Si fermarono a pochi passi dal lago, Eames che gli dava le spalle e Arthur realizzò che, probabilmente, era nervoso. Anche se non sapeva nervoso per cosa.
Non era un vampiro o un licantropo o niente del genere, essere un metamorfomago era un dono, un dono che molti avrebbero voluto avere.
«Perché non lo sa nessuno?» chiese, per cominciare, perché era assurdo, conoscendo Eames sarebbe stato normale vederlo vantarsi in lungo e in largo, e invece dalla reazione di Eames sembrava che Arthur fosse il primo a scoprirlo.

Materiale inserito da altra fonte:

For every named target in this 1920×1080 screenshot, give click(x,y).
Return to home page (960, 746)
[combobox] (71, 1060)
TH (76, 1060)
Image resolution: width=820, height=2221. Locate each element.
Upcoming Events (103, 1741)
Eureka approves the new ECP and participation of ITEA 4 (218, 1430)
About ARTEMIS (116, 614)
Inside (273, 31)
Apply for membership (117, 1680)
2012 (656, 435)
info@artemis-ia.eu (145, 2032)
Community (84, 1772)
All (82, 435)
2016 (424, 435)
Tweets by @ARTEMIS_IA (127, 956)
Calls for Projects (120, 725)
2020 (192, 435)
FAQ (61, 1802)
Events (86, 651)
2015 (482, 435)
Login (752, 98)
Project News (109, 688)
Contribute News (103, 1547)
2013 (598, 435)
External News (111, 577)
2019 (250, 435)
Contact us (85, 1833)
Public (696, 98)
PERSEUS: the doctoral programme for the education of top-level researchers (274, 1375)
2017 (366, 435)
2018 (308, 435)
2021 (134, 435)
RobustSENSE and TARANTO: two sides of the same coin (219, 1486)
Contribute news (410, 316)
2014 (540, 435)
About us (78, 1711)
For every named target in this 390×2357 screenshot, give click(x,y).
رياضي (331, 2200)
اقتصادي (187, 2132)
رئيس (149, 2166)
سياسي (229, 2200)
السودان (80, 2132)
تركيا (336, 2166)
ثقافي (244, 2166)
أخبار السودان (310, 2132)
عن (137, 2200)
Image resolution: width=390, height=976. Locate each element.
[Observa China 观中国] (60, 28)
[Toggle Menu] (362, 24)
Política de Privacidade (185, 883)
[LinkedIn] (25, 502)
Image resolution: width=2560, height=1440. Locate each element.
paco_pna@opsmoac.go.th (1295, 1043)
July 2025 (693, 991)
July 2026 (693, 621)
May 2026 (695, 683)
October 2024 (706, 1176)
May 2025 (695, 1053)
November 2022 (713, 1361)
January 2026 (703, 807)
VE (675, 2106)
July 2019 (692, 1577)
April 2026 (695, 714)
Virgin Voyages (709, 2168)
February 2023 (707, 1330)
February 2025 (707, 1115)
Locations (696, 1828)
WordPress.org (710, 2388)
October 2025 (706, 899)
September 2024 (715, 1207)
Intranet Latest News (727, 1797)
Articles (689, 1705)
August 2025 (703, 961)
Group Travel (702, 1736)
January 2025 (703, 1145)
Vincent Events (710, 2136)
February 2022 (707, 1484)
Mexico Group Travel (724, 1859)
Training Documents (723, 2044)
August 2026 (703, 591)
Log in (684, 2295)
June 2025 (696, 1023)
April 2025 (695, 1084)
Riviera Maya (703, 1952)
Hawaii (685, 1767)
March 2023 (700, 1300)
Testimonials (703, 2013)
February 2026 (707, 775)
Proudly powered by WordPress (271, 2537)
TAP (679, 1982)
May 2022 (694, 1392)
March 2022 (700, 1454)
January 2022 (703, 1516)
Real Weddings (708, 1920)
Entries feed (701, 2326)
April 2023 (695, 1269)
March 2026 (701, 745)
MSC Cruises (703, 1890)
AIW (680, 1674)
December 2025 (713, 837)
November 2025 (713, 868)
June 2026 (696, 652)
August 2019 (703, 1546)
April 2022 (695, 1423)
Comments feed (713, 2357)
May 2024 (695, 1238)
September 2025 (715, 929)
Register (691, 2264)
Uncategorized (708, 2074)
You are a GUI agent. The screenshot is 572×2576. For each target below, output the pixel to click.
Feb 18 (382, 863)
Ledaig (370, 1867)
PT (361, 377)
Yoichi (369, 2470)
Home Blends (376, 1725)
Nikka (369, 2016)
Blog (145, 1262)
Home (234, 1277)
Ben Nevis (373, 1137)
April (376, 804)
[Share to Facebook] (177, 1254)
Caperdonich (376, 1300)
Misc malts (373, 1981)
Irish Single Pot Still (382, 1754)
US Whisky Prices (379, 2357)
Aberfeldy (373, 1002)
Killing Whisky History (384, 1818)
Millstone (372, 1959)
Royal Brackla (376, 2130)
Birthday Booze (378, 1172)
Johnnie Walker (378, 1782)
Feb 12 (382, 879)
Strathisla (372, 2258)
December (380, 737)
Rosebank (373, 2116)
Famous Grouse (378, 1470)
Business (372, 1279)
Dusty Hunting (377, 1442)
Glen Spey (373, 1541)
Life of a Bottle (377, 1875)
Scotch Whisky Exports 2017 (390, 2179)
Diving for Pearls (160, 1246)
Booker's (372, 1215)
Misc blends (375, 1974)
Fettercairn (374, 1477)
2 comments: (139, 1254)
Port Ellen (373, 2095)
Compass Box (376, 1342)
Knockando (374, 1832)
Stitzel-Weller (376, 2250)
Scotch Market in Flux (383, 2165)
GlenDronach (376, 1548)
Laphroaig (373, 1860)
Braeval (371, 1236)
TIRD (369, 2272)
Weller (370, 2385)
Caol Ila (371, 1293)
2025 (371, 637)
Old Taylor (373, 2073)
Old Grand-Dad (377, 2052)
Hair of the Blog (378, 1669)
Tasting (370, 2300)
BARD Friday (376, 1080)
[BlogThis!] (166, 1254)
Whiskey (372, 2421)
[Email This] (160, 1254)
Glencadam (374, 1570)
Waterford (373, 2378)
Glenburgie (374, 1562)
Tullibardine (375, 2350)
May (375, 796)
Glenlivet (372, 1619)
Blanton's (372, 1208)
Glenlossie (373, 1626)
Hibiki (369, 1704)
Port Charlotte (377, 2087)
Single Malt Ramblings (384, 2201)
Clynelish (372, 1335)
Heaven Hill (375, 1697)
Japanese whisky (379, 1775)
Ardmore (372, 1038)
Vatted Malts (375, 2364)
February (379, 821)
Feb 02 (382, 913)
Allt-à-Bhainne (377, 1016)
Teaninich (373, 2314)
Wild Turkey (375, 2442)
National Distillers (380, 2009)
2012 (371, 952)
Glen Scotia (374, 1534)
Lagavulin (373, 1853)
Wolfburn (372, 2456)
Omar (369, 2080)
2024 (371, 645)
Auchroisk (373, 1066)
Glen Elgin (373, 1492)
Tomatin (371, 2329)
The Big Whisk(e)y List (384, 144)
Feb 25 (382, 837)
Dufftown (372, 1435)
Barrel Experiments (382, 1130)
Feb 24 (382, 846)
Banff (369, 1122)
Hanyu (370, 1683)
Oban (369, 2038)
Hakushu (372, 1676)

«I miei… i miei mi hanno sempre detto di non dirlo a nessuno, non so perché, ma…» stava dicendo il Serpeverde, prima di voltarsi verso di lui, un’espressione che Arthur poteva solo descrivere come “sono-nervoso-ma-non-voglio-che-tu-lo-noti” in viso «e comunque non sono affari tuoi, chiaro?»
Arthur arcuò un sopracciglio a quel punto, prima di scuotere le spalle «Se non vuoi parlarne okay,» lo informò, prima di fermarsi a guardarlo.
C’era solo una ragione per cui i genitori di Eames volessero tenere l’abilità del figlio nascosta e non era certamente strettamente legale. Se nessuno sapeva del potere di Eames evidentemente nessuno avrebbe mai sospettato della sua famiglia e loro avrebbero potuto far prendere ad Eames qualunque sembianza volessero.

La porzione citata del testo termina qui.